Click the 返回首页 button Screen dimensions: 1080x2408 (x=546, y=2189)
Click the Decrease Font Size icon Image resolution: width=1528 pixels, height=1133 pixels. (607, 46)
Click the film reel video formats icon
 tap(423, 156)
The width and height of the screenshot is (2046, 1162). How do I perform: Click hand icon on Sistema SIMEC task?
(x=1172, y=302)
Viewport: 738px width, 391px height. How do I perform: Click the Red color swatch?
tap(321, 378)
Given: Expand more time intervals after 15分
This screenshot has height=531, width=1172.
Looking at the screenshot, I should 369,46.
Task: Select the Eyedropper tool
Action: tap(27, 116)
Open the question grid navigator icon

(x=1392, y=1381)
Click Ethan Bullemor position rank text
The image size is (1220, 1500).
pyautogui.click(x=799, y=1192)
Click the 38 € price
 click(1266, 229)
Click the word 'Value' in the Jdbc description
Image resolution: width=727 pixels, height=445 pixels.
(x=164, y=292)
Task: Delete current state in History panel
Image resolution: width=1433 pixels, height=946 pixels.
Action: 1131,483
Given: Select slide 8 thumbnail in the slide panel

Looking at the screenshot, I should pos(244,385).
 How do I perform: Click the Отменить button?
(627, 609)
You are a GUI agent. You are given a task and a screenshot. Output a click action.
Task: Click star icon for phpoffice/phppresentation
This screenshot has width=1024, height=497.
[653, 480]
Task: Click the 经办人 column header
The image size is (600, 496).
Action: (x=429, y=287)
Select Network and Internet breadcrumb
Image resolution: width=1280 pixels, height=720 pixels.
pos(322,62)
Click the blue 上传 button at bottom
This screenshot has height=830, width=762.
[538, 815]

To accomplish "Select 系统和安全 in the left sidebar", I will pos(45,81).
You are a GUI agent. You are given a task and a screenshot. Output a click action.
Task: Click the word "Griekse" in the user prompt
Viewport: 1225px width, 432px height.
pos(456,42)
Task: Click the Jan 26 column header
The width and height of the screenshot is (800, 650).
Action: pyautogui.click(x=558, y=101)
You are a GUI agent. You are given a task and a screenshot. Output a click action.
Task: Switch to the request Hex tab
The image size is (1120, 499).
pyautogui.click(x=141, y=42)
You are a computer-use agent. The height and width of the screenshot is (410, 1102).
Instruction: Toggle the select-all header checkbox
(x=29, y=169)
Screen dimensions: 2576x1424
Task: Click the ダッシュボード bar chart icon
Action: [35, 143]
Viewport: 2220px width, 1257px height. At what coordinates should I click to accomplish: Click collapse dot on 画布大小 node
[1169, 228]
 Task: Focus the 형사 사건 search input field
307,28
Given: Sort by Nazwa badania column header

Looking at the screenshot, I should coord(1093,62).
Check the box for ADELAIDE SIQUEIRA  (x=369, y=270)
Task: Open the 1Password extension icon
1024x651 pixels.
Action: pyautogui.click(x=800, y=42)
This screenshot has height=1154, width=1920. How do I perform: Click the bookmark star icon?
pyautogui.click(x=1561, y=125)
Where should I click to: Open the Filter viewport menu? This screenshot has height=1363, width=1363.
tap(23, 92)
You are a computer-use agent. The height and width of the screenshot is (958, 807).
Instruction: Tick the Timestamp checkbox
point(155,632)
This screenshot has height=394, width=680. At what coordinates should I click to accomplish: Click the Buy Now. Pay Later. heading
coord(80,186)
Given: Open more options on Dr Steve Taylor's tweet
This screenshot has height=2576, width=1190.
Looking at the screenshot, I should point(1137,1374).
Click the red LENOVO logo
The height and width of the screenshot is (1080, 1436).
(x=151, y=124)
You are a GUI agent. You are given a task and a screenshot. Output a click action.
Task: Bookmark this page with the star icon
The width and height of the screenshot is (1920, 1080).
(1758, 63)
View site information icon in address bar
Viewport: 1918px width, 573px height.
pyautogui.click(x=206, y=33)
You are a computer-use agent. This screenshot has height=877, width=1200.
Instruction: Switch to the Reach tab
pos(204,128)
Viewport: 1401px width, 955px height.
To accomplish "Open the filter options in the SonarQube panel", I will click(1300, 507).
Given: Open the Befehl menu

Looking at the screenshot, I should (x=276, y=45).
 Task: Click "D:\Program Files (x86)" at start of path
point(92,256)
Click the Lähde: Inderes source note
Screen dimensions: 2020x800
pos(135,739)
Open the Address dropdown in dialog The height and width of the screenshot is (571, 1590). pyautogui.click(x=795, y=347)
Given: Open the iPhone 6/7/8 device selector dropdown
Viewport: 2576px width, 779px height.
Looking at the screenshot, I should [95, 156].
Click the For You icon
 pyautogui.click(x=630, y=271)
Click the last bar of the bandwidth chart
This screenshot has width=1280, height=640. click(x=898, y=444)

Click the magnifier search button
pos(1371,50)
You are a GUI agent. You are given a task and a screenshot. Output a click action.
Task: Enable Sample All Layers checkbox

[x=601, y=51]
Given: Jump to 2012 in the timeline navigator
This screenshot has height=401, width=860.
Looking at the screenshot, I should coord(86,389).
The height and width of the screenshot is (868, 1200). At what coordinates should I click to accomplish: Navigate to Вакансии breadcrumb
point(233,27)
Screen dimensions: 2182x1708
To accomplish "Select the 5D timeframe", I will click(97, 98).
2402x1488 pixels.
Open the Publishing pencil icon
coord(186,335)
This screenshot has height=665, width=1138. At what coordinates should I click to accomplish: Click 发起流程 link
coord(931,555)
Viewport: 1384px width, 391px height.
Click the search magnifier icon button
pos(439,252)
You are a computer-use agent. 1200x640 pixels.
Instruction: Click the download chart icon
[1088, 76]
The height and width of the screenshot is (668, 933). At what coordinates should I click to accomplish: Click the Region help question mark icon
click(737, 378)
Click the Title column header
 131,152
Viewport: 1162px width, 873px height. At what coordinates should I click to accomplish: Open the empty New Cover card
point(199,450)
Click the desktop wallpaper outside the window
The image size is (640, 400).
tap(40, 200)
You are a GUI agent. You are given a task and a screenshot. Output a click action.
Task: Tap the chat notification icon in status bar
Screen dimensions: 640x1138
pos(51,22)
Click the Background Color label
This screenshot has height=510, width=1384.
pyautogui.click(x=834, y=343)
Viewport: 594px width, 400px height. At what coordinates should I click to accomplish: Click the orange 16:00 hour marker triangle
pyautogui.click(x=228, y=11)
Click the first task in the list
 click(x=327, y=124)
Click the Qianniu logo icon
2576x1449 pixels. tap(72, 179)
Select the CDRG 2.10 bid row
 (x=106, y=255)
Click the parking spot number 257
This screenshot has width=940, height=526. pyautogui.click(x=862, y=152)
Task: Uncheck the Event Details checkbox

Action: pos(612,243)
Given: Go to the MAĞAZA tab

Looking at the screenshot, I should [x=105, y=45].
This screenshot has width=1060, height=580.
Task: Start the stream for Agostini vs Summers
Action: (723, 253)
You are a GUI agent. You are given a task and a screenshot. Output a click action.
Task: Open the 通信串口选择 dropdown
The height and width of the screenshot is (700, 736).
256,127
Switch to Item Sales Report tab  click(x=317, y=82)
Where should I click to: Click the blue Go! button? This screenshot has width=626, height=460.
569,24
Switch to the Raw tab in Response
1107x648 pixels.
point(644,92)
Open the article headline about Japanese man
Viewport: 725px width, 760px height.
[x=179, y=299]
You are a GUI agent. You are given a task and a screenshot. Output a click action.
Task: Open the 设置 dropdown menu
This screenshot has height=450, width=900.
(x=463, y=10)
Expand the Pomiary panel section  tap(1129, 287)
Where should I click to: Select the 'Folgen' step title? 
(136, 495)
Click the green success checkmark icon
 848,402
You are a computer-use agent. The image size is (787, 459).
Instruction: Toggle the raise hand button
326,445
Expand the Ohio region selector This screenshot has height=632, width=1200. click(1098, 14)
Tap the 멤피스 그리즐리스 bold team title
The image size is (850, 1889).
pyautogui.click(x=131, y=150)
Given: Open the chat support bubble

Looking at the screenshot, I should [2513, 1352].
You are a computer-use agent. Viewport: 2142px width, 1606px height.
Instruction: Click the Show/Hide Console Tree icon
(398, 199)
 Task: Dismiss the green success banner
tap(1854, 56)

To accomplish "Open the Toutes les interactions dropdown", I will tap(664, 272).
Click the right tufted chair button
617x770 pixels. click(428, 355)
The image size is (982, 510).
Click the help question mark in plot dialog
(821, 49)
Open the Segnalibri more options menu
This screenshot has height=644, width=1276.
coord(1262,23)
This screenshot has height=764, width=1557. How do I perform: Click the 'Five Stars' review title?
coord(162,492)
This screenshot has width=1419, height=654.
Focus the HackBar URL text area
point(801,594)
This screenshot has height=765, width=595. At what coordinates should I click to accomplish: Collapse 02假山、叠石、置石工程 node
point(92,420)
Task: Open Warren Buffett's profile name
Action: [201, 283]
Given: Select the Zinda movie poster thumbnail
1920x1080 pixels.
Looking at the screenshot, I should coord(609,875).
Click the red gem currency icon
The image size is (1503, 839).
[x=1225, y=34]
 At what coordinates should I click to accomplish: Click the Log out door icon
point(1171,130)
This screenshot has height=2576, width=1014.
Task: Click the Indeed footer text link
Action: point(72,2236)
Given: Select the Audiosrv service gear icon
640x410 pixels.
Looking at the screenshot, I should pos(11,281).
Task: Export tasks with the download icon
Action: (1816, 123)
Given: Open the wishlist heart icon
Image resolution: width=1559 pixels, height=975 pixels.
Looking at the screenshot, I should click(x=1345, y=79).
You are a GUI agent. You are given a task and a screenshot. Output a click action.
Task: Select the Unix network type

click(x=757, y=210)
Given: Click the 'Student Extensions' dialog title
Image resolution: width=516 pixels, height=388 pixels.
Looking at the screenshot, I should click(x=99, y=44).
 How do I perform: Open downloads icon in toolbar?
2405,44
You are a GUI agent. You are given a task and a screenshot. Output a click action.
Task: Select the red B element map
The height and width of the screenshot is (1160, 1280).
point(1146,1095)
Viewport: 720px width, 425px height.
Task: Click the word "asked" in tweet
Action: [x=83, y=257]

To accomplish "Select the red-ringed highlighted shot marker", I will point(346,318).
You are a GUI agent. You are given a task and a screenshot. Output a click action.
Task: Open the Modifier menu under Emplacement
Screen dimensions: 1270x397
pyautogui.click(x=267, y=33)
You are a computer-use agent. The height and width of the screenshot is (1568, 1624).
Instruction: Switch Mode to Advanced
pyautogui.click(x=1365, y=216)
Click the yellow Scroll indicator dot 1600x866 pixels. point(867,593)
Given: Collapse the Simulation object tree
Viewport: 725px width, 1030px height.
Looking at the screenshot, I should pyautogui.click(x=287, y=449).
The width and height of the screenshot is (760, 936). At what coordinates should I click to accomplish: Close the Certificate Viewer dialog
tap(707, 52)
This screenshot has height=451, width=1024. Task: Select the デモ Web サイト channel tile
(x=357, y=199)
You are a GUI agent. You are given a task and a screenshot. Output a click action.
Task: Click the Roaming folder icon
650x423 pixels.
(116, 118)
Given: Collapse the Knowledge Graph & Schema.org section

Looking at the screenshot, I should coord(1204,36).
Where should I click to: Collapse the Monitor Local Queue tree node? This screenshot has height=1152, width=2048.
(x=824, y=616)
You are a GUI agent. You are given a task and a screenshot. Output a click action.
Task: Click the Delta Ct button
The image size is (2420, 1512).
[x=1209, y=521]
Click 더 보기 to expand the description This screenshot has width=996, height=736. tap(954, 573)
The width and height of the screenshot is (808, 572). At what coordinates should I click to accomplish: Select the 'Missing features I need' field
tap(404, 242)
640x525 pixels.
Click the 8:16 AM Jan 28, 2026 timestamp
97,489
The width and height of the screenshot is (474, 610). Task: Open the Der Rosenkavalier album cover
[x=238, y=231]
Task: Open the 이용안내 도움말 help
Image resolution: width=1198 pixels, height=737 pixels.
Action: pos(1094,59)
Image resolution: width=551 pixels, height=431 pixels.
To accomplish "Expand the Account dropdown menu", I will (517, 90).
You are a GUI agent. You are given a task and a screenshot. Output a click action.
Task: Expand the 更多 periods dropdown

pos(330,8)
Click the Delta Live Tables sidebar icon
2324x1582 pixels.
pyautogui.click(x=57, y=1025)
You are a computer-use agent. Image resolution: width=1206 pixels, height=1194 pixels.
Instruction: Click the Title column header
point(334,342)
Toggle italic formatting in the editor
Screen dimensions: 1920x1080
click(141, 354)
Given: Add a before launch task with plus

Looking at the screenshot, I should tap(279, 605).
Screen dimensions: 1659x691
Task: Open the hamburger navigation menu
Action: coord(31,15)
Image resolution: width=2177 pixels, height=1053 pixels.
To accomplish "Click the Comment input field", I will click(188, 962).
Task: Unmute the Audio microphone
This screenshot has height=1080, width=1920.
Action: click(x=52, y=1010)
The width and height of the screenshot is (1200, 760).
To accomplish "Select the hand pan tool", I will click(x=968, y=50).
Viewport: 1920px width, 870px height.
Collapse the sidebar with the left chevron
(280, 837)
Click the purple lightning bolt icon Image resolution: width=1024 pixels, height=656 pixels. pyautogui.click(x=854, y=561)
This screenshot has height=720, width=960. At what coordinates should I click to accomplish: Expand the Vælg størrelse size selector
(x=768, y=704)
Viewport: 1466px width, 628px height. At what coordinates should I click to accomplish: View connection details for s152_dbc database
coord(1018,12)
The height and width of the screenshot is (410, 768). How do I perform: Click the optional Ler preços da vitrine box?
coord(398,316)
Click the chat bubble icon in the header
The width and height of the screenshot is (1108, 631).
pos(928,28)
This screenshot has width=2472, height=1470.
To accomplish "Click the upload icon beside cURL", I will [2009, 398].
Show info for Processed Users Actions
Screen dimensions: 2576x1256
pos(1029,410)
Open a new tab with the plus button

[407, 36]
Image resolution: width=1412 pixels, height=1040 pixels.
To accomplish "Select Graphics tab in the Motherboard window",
---------------
- **WRITTEN TASK**
Duplicate the lines between the line containing "Given: Select the Audiosrv service gear icon" and the line containing "click(x=757, y=210)", inclusive, reproducing each one without any change.

- **EXERCISE OUTPUT**
Given: Select the Audiosrv service gear icon
640x410 pixels.
Looking at the screenshot, I should pos(11,281).
Task: Export tasks with the download icon
Action: (1816, 123)
Given: Open the wishlist heart icon
Image resolution: width=1559 pixels, height=975 pixels.
Looking at the screenshot, I should click(x=1345, y=79).
You are a GUI agent. You are given a task and a screenshot. Output a click action.
Task: Select the Unix network type

click(x=757, y=210)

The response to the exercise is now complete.